● WORK TO BE COMPLETED
Below are some records. Return exactly the lines from the one with "You are a computer-use" to the one with "Instruction: Activate the Cut geometry tool", and nothing else.

● INPUT RECORDS
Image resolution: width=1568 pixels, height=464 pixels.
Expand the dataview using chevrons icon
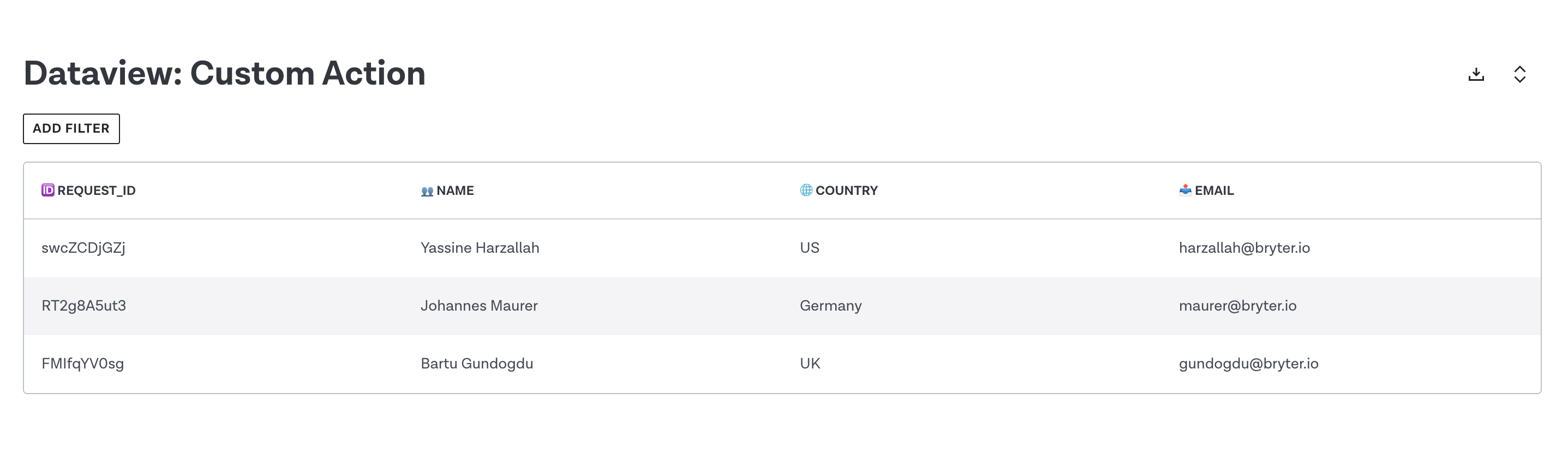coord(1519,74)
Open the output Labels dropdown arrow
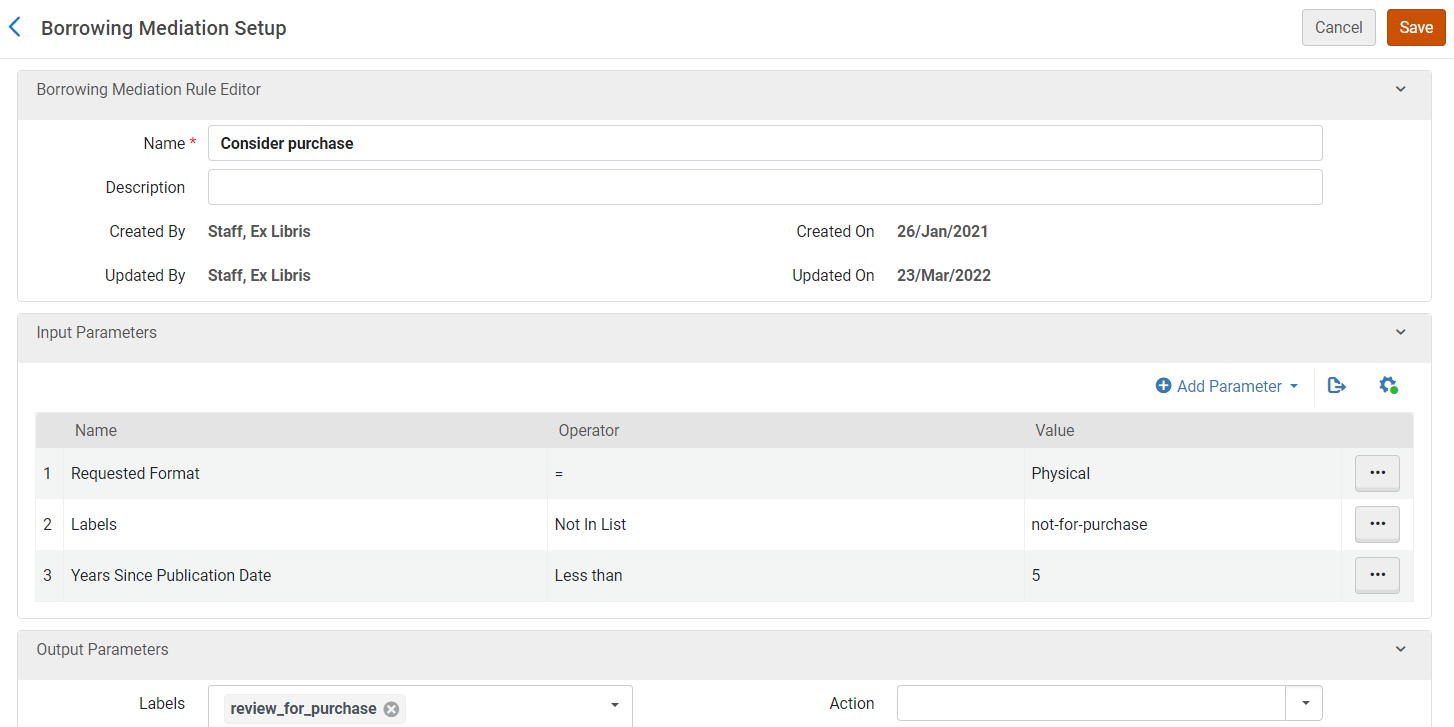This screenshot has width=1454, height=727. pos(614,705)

--

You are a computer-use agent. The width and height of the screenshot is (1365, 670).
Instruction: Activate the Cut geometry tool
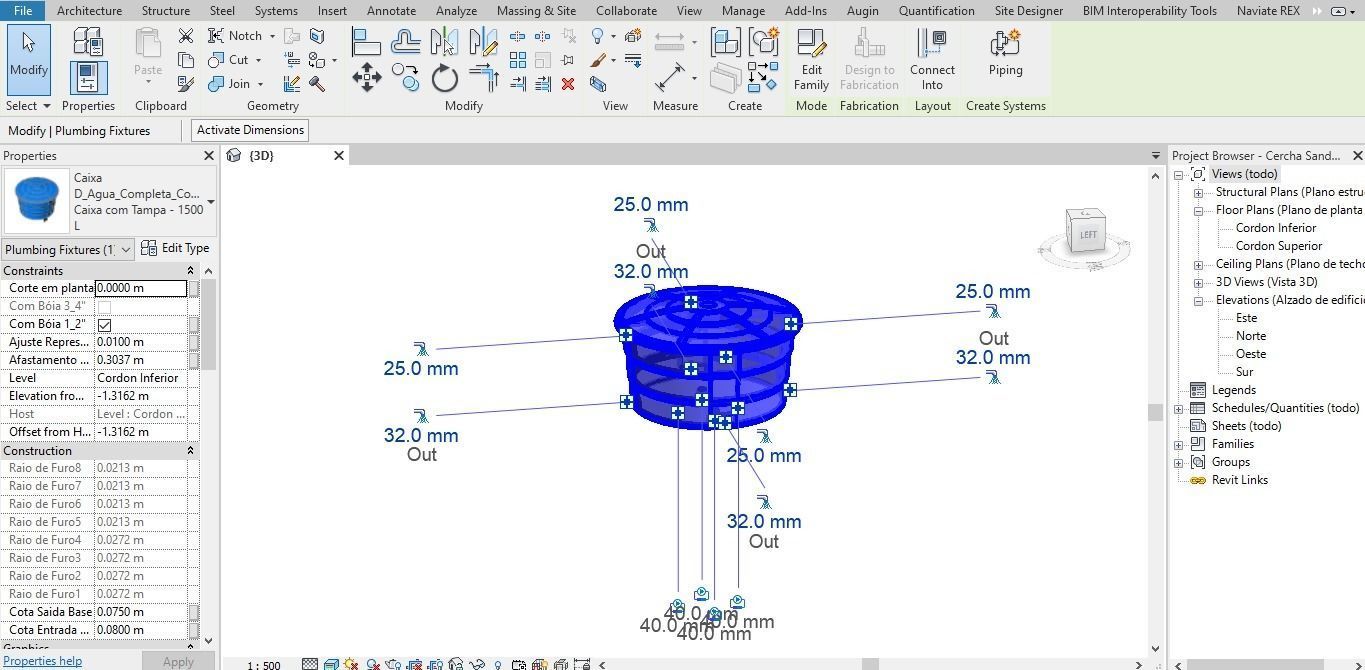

● SOLUTION TO THIS TASK
You are a computer-use agent. The width and height of the screenshot is (1365, 670).
Instruction: Activate the Cut geometry tool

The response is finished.